Problem to work on: Set down every line from the one with "1512x803 pixels. How" to the end of the entries, both ends included, exactly as it reads and without pictures.

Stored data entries
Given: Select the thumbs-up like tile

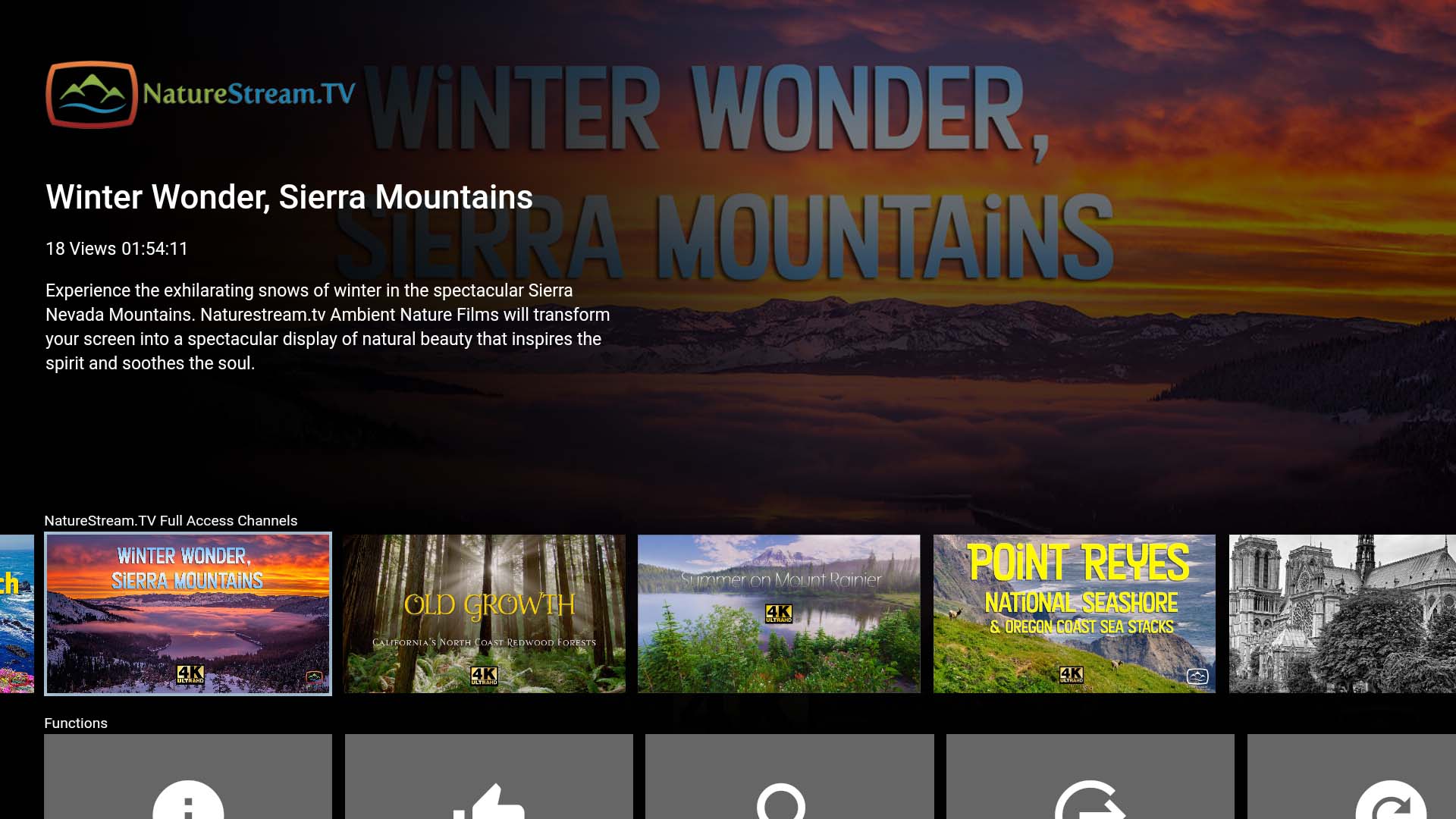Looking at the screenshot, I should 489,777.
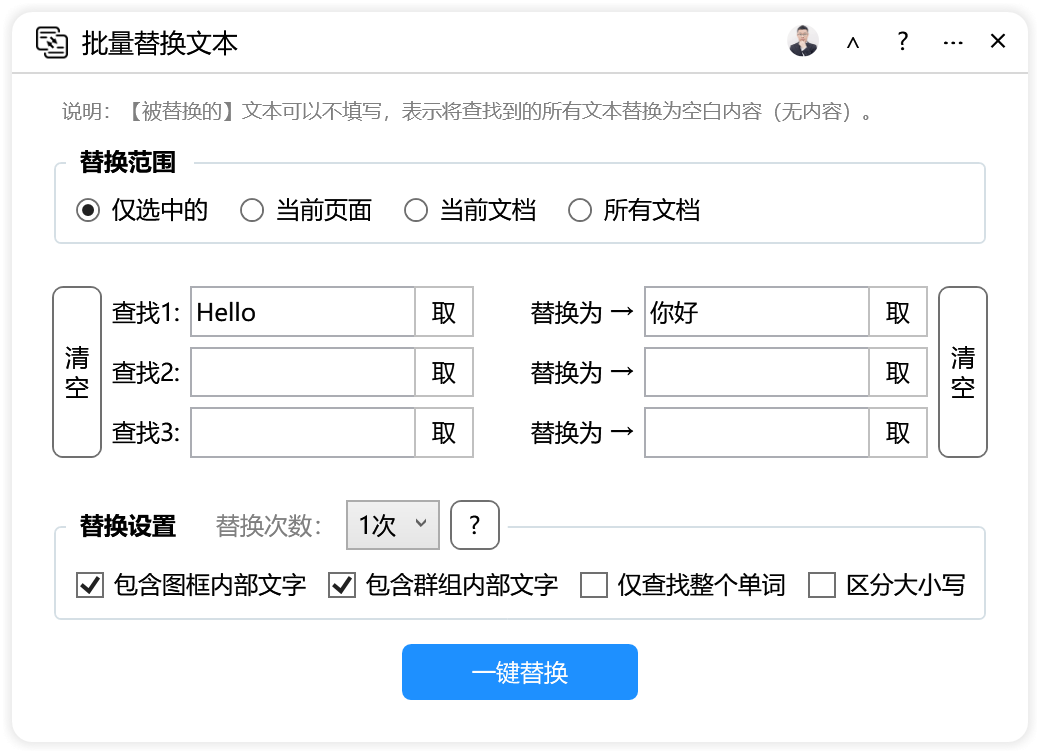
Task: Select the 所有文档 radio option
Action: click(580, 211)
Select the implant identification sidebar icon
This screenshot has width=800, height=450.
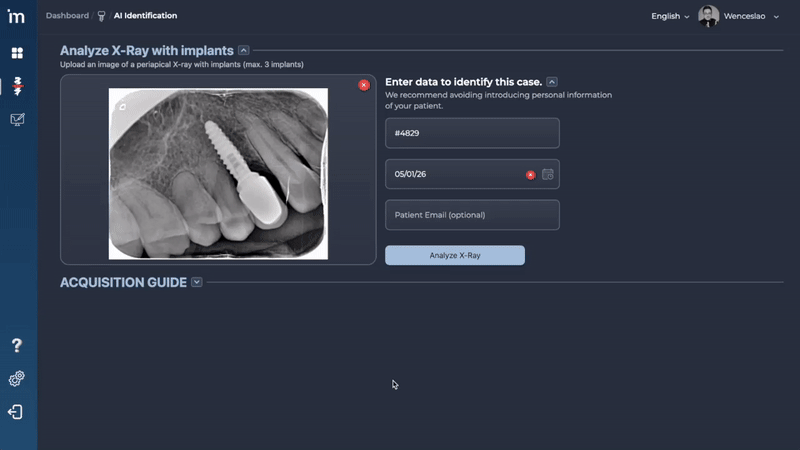click(17, 86)

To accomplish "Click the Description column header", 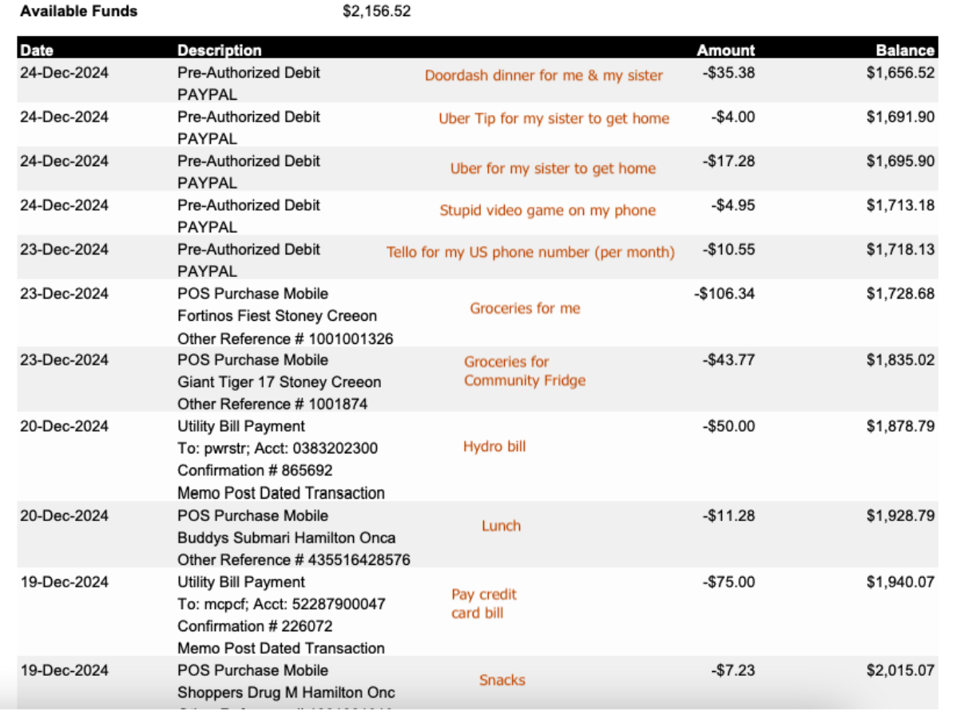I will [219, 50].
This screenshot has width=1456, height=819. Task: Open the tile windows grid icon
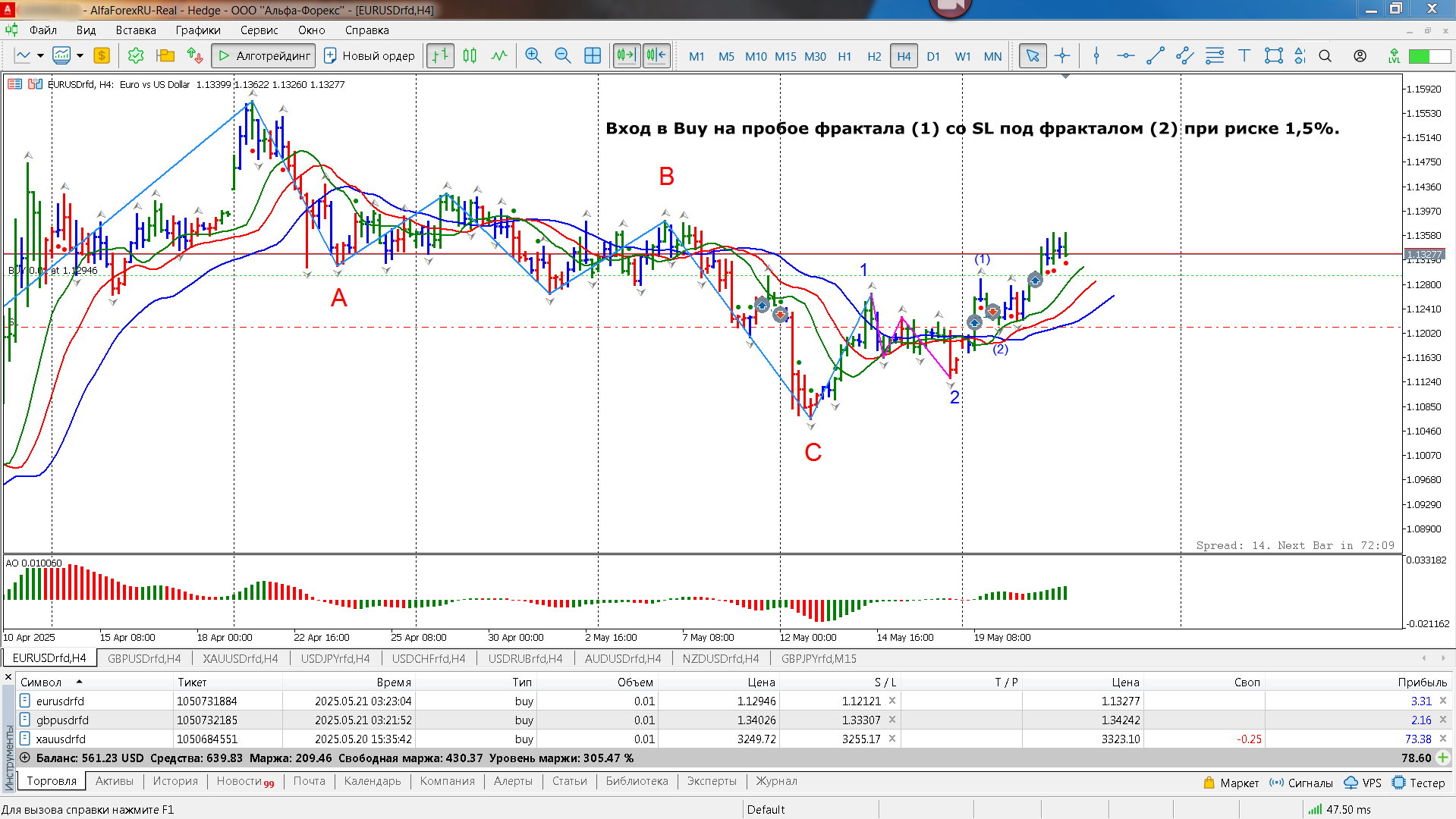(593, 56)
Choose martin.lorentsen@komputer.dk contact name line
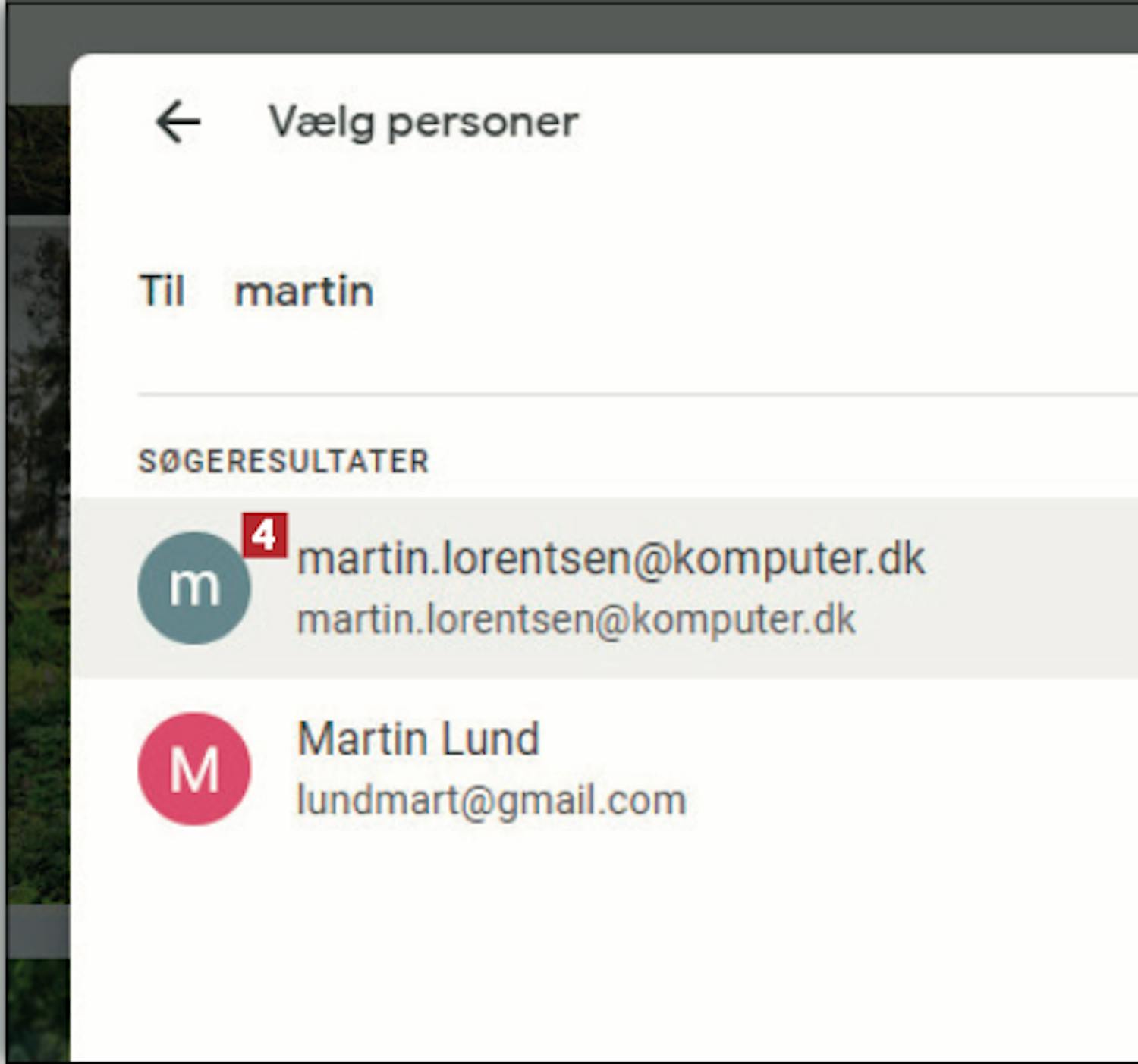1138x1064 pixels. [x=611, y=559]
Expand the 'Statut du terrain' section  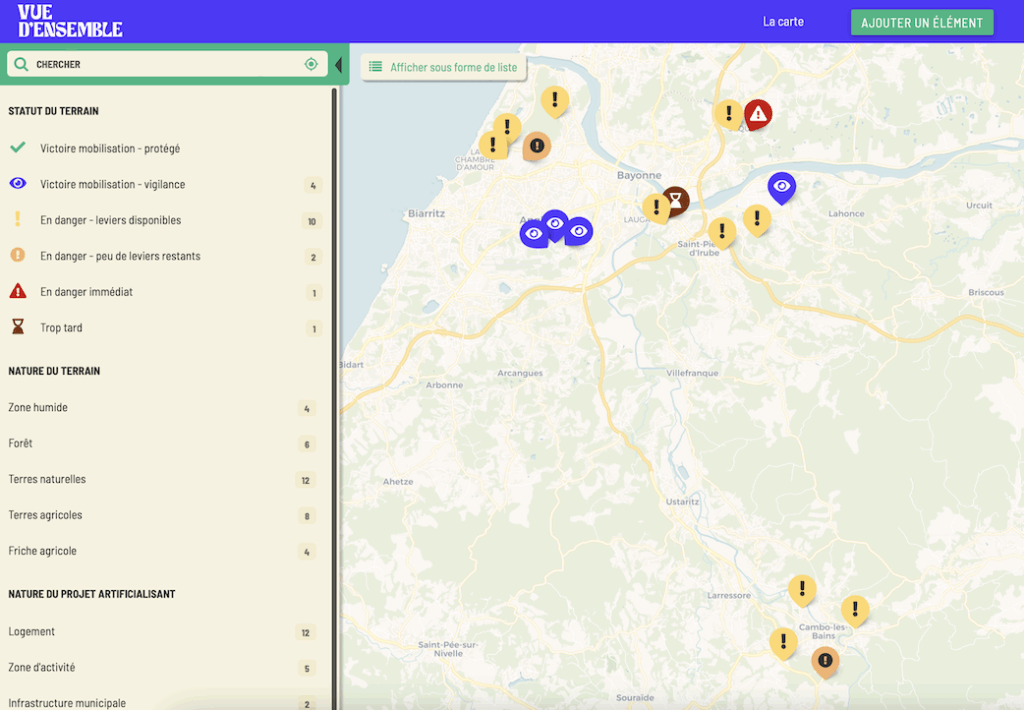tap(53, 111)
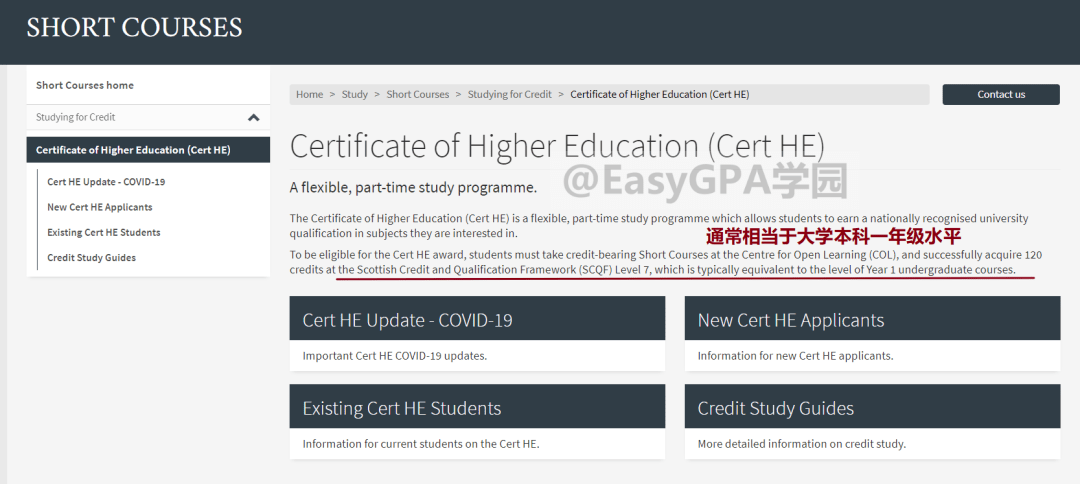The image size is (1080, 484).
Task: Click current Cert HE breadcrumb entry
Action: click(659, 95)
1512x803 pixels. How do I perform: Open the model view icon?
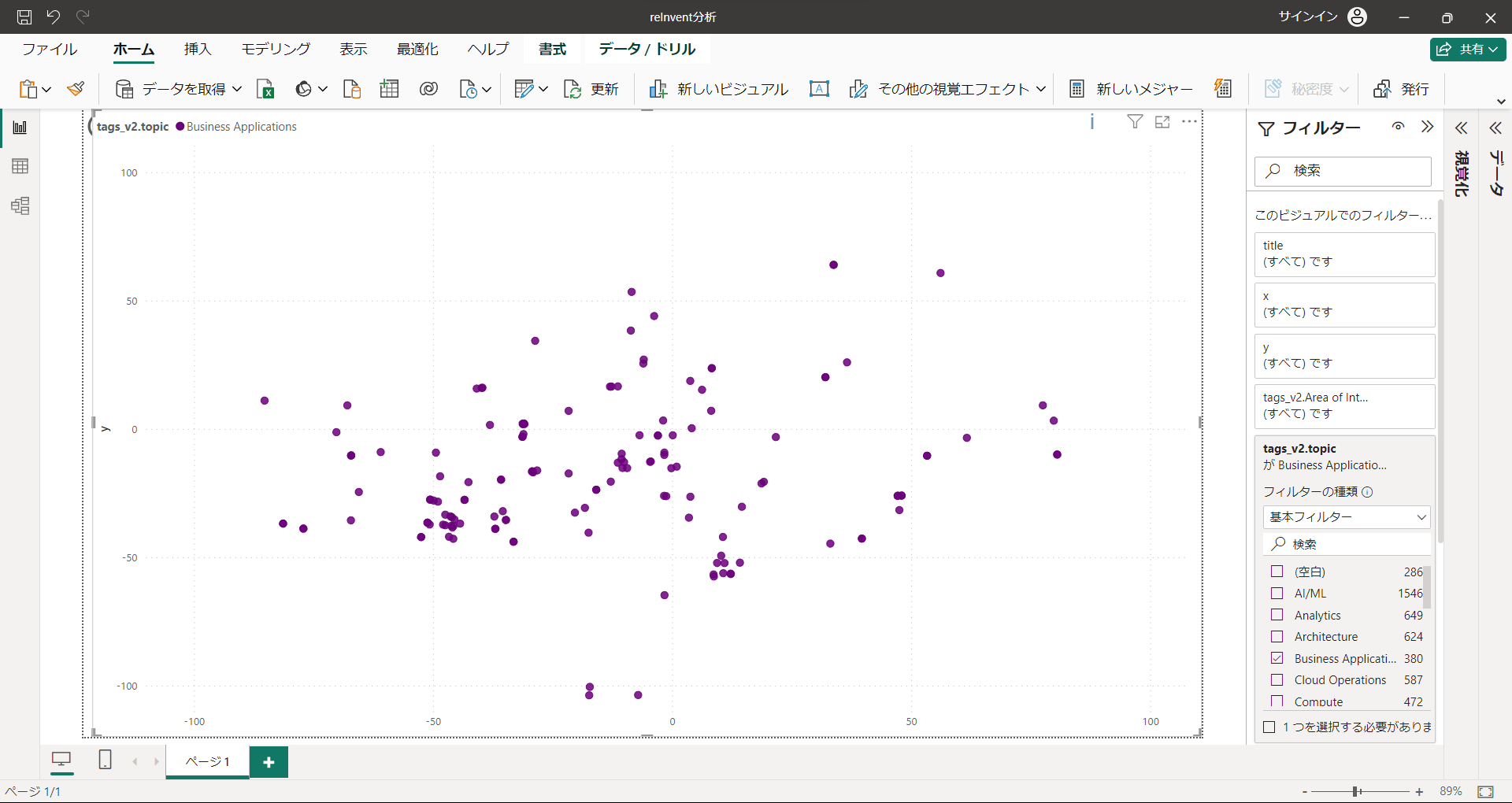point(20,206)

Completed task:
1512x803 pixels. How do I perform: Open the model view icon?
point(20,206)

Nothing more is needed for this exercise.